When do their front paws web out? I see in one of your pictures he/she has one webbed front paw and one not so much. I'm wondering because I just bought my first ADF and both his front paws are like underdeveloped or something. They're not webbed or finger-y.


----------



## JadeSparrow (Nov 9, 2012)

Finley looks like one of his hands got bitten off before I got him. Everyone else seems to have all of their toes webbed. I don't think I ever noticed of they weren't to begin with. And I'm pretty sure fin and Greer are my two males as try are the only two showing the white spots behind their arms. 


I tried to zoom in on Finley and Greer. These were some of the first photos I took of them. Greer's hands were already webbed.


----------



## JadeSparrow (Nov 9, 2012)

Then this is just a collage of Greer and Ainsley from this morning they were out and about playing


----------



## DaytonBetta (Feb 4, 2014)

I read that young clawed frogs look very similar to young dwarf frogs, except the clawed frogs don't have webbing on the front feet.


----------



## Laki (Aug 24, 2011)

You're right DaytonBetta  I guess people mix them up a lot. I hope my frog is just growing into his hands.. He's very small and he did come from petsmart so I suspect he might be quite young. 

Your babies are so cute!


----------



## JadeSparrow (Nov 9, 2012)

Hopefully yours is just growing into his hands  and welcome to the beautiful world of adorable froggies!!


----------



## Laki (Aug 24, 2011)

Thanks!!


----------



## JadeSparrow (Nov 9, 2012)

So feeding time this morning proved to be an very entertaining break from studying...yes I should still be studying instead of cruising the boards but you know lol...I had to clean out the frogs dish because they had managed to fill it with dirt from their nose dives after getting air. Everyone came to investigate why my hand was in their moving things around so when breakfast finally appeared all three frogs decided to try and dive into the dish at the same time. I only wish I had had my camera to catch the look of froggy legs in the air with a puff of food swirling around them. Needless to say all the little piggies are becoming fat happy frogs. 
ok ok I'm going back to studying again lol just wanted to share my funny moment of the morning.


----------



## Bluewind (Oct 24, 2012)

Awwww! Cute. Makes me want some :-D
_Posted via Mobile Device_


----------



## Laki (Aug 24, 2011)

Aw lol that sounds too cute! Yours have nice round bellies


----------



## JadeSparrow (Nov 9, 2012)

So I got to watch part of Greer's shed last night. I got home from work late and the hubby had already turned all the lights off except for the new leo's black light, but with the light from the hall it was just enough to see inside the tank and watch everybody go about their nightly business.

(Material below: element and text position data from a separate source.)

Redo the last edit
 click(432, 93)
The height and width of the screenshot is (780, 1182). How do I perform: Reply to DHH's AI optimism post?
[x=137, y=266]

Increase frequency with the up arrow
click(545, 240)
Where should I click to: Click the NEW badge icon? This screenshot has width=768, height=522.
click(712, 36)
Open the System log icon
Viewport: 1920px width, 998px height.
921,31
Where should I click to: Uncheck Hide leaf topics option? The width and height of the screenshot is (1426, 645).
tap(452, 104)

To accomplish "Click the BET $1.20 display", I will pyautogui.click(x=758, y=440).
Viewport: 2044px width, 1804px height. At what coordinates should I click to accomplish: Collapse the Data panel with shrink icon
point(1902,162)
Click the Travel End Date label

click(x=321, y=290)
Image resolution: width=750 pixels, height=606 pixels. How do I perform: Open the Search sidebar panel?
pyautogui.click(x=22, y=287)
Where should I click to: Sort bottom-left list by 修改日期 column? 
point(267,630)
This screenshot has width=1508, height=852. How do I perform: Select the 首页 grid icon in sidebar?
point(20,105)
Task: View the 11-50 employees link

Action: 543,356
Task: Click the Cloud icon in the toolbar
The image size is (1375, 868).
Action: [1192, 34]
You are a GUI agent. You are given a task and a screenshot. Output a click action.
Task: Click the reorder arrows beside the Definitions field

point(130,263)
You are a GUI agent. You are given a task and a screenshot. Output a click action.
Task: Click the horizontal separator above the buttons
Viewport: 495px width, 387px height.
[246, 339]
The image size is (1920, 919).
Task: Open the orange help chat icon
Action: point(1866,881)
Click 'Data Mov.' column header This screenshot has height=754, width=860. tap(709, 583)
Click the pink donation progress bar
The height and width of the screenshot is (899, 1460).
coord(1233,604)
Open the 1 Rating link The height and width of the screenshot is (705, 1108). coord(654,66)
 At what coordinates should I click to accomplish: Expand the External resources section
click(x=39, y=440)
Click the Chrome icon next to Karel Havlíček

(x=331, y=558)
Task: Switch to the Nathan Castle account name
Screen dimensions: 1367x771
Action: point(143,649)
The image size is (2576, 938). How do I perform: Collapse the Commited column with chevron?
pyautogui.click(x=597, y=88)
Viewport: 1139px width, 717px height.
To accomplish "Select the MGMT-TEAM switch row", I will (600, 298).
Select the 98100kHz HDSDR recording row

Red fish (the larger of my 3 otos) was cleaning up part of the beefheart that was left over from yesterday morning and all the froggies were climbing through the jungle except for Greer who was almost swimming backwards doing the spaz dance lol. On the really good news side the water is finally clearing up from the pretty green it was..I really need to invest in a light timer...to something a little clearer. I can finally see the back of the tank again!! lol So my camera and I should be getting reacquainted here soon and get to show the world all the adorableness.


----------



## JadeSparrow (Nov 9, 2012)

So I've had a small upset in my tank. I lost one of the minions (gold cloud minnows) and at least one of the otos, I'm thinking I actually lost two because I can only find red fish (yes they were one fish, two fish, and red fish). I did a few water changes over the course of two days just to be on the safe side. My water test kit has decided to disappear somewhere so I am having to wait for another one to come in. Greer, Ainsley, and Finley are all doing fine. they are all climbing around the tank and being their normal cute selves. 
On another note the new betta I picked up, a beautiful marble delta tail, is turning a solid what looks like black till he gets in the light and then you can see the blue. IF he would stay still long enough I would get a pic of him, he also blew me a bubble nest last night ^_^.


----------



## Laki (Aug 24, 2011)

Sorry about your oto and minnow 

Love to hear your froggies are doing well! (did I tell you I got 5 after?)


----------



## JadeSparrow (Nov 9, 2012)

wow, I knew you had gotten at least one I didn't know you got 5. How are they all doing??


----------



## Laki (Aug 24, 2011)

I wanted to stock with 5 but for 3 weeks I could only get 1 (petsmart sells out fast and I wanted them all from the same place). Finally got all of them this past Friday.


----------



## JadeSparrow (Nov 9, 2012)

Yayy! I'm excited for you!
A small update this morning before leaving at the crack of dawn to get to school (this time change is killing me) I found a "ghost" frog lol. Someone shed and left their skin behind in the plants. If its still there when I get home I'll post a pic of it. It was kinda funny because there was just this foot hanging down from a blob of what I though was a dead leaf but I finally could see almost the whole frog form.


----------



## Laki (Aug 24, 2011)

Oh my goodness, eww!! lol I read they eat their shedded skin, don't they?


----------



## JadeSparrow (Nov 9, 2012)

I'm pretty sure they usually do and I have never found shed skin before in the tank who knows why they left that one there.


----------



## Laki (Aug 24, 2011)

Was it there after?

I cannot get mine to eat out of a dish. Therefore, I spoil my water with each feeding :/


----------



## JadeSparrow (Nov 9, 2012)

Part of it was still there but I could never get a clear pic of it because the minions were all like oh look at me look at me lol. My froggies don't always eat out the bowl so I tend to spread some of the food around with the majority of it in the dish, but between the frogs, red fish (yes its odd but my oto loves to eat beefheart and Mysis shrimp), and the shrimp not much of it stays for too long so I haven't noticed it fouling the water.


----------



## Laki (Aug 24, 2011)

Okay thanks! I'll just have to figure out a different method for feeding, even if it includes removing the dish altogether and just putting food in front of their faces. lol


----------